| Work required |
In the Selenium notes below, what is the stated difference between driver.close() and driver.quit()?

| Supplied text |
·····

TIL Python Basics Day 48 - Selenium

이다연·2021년 1월 31일
0

Udemy Python Course

목록 보기
44/64

Selenium

Css selector tip: https://saucelabs.com/resources/articles/selenium-tips-css-selectors

Installing driver

  • Selenium package interact with different browsers(Chrome, firefox, safari etc), Driver provides the bridge. (we use driver for chrome)
from selenium import webdriver

#install selenium
chrome_driver_path = "C:\dayeon2020\chromedriver.exe" #for mac: no .exe
driver = webdriver.Chrome(executable_path=chrome_driver_path)

driver.get("https://www.amazon.com/Cuckoo-
CRP-P0609S-Cooker-10-10-11-60/dp/B01JRTZVVM/ref=sr_1_4?qid=1611738512&sr=8-4")

driver.close() #single window
# driver.quit() #entire program. regardless how many tabs



Locating

Find and locate HTML elements

  • BS has its limits when the website is written JS, Angular etc

driver.get("https://www.amazon.com/Cuckoo-
CRP-P0609S-Cooker-10-10-11-60/dp/B01JRTZVVM/ref=sr_1_4?qid=1611738512&sr=8-4")
price = driver.find_element_by_id("priceblock_ourprice")
print(price.text)

driver.quit() #entire program. regardless how many tabs



Locating with class name


search bar
logo

from selenium import webdriver

#install selenium
chrome_driver_path = "C:\dayeon2020\chromedriver.exe"
driver = webdriver.Chrome(executable_path=chrome_driver_path)

driver.get("https://www.python.org/")

#search_bar
search_bar = driver.find_element_by_name("q")
print(search_bar.tag_name) #print: input
print(search_bar.get_attribute("placeholder")) #print: search

#logo
logo = driver.find_element_by_class_name("python-logo")

·····

| Available data |
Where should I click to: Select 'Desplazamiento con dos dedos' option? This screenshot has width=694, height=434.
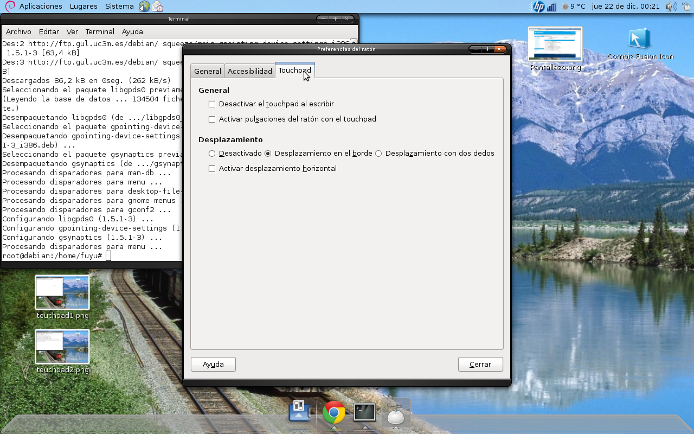(x=378, y=154)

·····

| Answer to the task |
driver.close() closes a single window, while driver.quit() ends the entire program regardless of how many tabs are open.